My experience with gaming is a common story. I started playing D&D with the red box set back in the 80s. I played every major edition of that game except for the old white box (1974) version and the 4th edition. Along the way I spent time with the usual suspects of Gurps, Champions second and third editions, Vampire, TSR Marvel (Faserip), a bit of Top Secret and James Bond, each incarnation of the D6 Star Wars games, a little Rifts, lots of Shadowrun second and third editions, and a smattering of the post-FASA Star Trek games.
Like many of the gamers I know, I've read more RPGs than I'll ever get around to playing. I've run 2nd edition and 3rd edition D&D campaigns for my friends, and most recently I ran a few games of Stars Without Number, but I've spent most of my time as a player. I tend to be a fairly involved player though. I have the urge to offer ideas and house rules or even to create for games that I have no intention of ever running for real.*
My first love and the one I always return to is Dungeons and Dragons and the games that it spawned through the OSR, though I wouldn't describe myself as an edition zealot of any stripe. 3rd edition seemed to be too much work in our groups on the prep side, and 4th edition just appeared to be way too much of what doesn't appeal to me... I haven't played at a table that used miniatures or a battlemap in twenty years, and so much of what I saw seemed to only make sense in that context. 3rd edition had a bit of that but it was fairly simple to handwave that away, but 4th edition looked to me and my friends that it would break outside of the context of knowing strict ranges, attack zones, detailed timekeeping and lots of small details.

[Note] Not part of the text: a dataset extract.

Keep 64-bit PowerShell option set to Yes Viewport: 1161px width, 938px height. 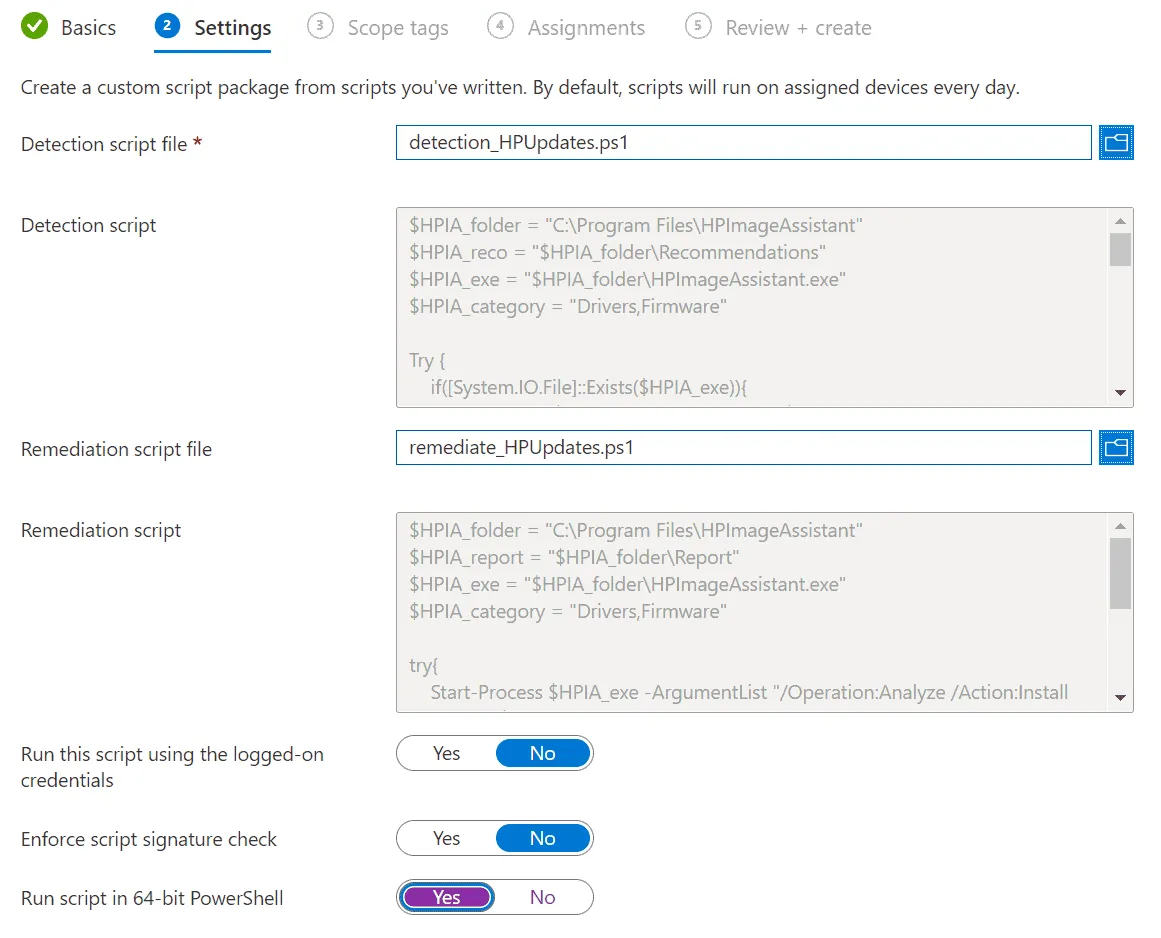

So we "retroverted" our campaign to classic D&D (rules cyclopedia) rules. That didn't quite do the job perfectly, so we started houseruling... Around that time the OSR started to creep into our games. We didn't change the kind of stories we told in our games, we just changed the rules.
The games we play rarely seemed to have much in common with the the "raid the dungeon, take the gold, and you'll go through a dozen characters before the end of the adventure" mold, so our stories don't reflect that particular OSR value, but we converted to Labyrinth Lord and recently we've switched over to the Adventurer Conqueror King System with some house rules. That brings us up to today.
*Our other go to game is Mini Six, which we've been playing in some form or another for a decade now. Cowboys, vampires, Battlestar Galactica, a heavily modified version set in the Car Wars universe, gritty super heroes, etc.
In the real world I'm a tech lab rat, and pretty shy. I lurk at a few forums under the screen name Rosencrantz, but I'll never be much of a poster. I attend Gen Con every year, and it would be easiest to describe me as an indoorsy kid all grown up.